[Input rows]
_____
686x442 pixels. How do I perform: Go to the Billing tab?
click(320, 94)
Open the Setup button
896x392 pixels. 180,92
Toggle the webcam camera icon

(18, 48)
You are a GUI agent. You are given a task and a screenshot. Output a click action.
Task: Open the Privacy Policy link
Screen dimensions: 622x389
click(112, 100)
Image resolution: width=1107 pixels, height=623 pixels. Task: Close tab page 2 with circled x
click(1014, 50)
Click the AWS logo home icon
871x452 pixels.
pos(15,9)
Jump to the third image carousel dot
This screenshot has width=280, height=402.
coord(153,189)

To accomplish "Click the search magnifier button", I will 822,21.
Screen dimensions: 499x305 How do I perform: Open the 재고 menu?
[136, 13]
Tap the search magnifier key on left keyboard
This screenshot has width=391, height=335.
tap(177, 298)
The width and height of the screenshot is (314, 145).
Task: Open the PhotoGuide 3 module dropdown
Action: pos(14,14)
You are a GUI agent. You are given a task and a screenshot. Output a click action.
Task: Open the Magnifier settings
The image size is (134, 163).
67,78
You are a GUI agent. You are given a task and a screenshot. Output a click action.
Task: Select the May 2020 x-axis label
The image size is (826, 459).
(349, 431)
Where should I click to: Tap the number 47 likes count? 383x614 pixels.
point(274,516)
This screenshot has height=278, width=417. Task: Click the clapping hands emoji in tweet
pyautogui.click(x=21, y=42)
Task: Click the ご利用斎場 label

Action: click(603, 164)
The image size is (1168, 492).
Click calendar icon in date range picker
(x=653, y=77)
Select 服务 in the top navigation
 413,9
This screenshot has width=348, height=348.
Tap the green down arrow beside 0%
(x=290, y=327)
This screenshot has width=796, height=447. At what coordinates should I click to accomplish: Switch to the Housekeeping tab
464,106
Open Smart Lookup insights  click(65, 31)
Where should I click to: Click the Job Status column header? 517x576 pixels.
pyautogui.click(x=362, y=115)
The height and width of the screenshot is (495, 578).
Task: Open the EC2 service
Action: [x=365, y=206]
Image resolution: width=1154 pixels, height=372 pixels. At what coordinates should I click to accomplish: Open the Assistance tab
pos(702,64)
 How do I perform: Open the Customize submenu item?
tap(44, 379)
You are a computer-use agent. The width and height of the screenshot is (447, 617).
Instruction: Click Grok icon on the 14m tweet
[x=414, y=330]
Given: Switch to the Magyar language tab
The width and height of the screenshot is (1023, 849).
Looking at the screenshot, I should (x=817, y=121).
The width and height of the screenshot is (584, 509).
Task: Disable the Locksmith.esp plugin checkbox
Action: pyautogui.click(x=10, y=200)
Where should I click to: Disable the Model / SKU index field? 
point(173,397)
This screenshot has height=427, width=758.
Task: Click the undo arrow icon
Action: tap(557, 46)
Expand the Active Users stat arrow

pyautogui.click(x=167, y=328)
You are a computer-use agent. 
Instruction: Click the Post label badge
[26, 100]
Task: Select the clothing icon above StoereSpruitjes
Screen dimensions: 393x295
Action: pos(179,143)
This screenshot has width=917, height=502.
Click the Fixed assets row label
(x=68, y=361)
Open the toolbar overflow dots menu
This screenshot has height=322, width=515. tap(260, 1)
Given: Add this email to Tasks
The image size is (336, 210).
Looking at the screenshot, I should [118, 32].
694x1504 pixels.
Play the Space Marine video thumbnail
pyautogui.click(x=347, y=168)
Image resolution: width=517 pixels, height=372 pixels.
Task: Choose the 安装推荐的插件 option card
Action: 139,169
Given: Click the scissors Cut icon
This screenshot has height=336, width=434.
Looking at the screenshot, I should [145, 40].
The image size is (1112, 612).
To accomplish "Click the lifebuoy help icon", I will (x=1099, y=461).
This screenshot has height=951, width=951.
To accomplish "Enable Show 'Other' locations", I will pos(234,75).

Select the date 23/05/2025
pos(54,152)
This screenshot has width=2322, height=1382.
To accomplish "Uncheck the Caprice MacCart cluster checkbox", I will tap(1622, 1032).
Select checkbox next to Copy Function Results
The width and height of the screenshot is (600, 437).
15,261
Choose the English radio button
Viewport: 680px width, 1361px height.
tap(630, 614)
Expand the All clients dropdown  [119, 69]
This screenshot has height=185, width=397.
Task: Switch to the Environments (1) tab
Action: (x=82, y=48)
_____
[Task to complete]
Can you copy the records word for word, everything from the line containing "Where should I click to: Disable" down to the line containing "Action: pos(179,143)", with both of those lines included?

[Full output]
Where should I click to: Disable the Model / SKU index field? 
point(173,397)
This screenshot has height=427, width=758.
Task: Click the undo arrow icon
Action: tap(557, 46)
Expand the Active Users stat arrow

pyautogui.click(x=167, y=328)
You are a computer-use agent. 
Instruction: Click the Post label badge
[26, 100]
Task: Select the clothing icon above StoereSpruitjes
Screen dimensions: 393x295
Action: pos(179,143)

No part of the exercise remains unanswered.